When I walked out of the room without any yelling or the sound of a belt aerodynamically whistling through the air before connecting with a hand or a back end part, everyone was amazed. They looked at me like I was a miracle and in some ways I felt like one. I had done something none of them had ever done before. I broke a rule and escaped the rath of the dreadful whupping. For the rest of the night they sat there quietly and amazed at what I had accomplished. 

Now why did I accomplish this? Looking back at that moment, I accomplished this because I showed emotional intelligence. This was the first time I was put in a position to use something that my uncle had been trying to teach all of us. I had witnessed all the other kids getting a whupping not for what they did but not understand the lesson he was desperately trying to teach them. So because I knew this from observing their whuppins, I approached it differently. Instead of waiting for him to find out from one of the other kids or worst on his own, I made sure he heard it from my mouth first with no blaming or inclusion of anyone but myself.  

So I identifed my part in it all, compartmentalized my fear of the punishment and was able to develop a clear solution that benefited everyone. I also empathized with how my uncle would feel about me breaking the rule, took full responsibility for my actions and accepted the punishment but not before suggesting a practical solution. 

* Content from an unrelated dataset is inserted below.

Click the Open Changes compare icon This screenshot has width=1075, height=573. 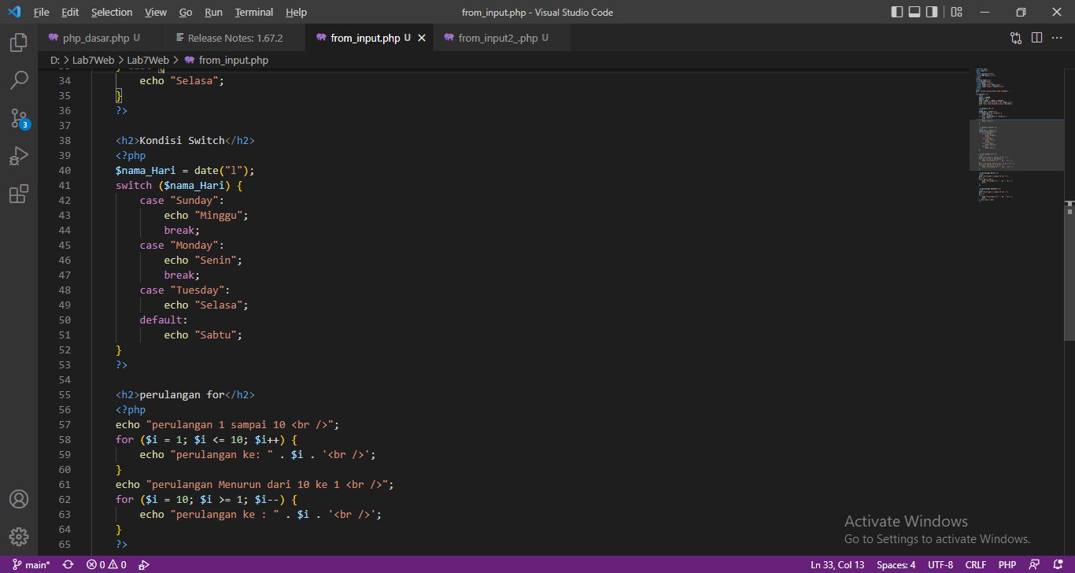pos(1015,37)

My journey with emotional intelligence started way before that, but that was the first time I was able to exercise it. Everyone is on their own journey with emotional intelligence, and it takes a life time to become master all the components. However, that scenario forced me to think differently through my emotions. It taught me than even through fear, frustration, guilt, embarassment, and ridicule you can collect your thoughts, take responsibility for your part in what ever happened, communicate effectively, and move forward with a solution that everyone can appreciate.

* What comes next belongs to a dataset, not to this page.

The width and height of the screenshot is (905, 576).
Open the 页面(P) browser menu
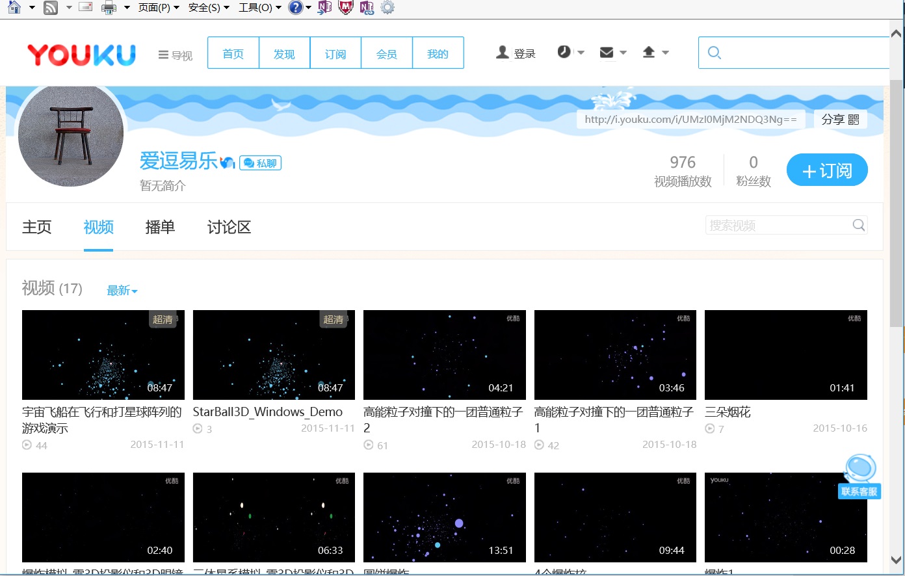[158, 8]
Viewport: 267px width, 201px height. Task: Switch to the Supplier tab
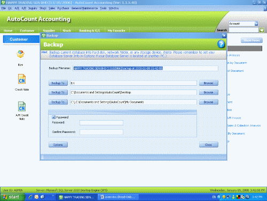click(49, 31)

That is what emotional Intelligence is – Identifying your emotions, and managing the emotions of those around you but also being able to communicate effectively to find solutions instead of focusing on the problem. Maybe you are in a situation right now where your emotions are pushing you to react rather than respond. Take some time to thoroughly think things through and find a solution that not only works for you but benefits everyone. Life is so much better when you respond thoughtfully rather than impulsively reacting. I certainly could have reacted like the other kids and let fear cloud my thoughts but I was able to think and respond intelligently. Now washing dishes for 3 weeks was not enjoyable at all but it was certainly worth the recognition of the first kid in the house to not get a whupping even though it was deserved. Till this day, I remember those faces after coming out of that room. That was a US Grand Slam Victory that sparked a new way of approaching my emotions.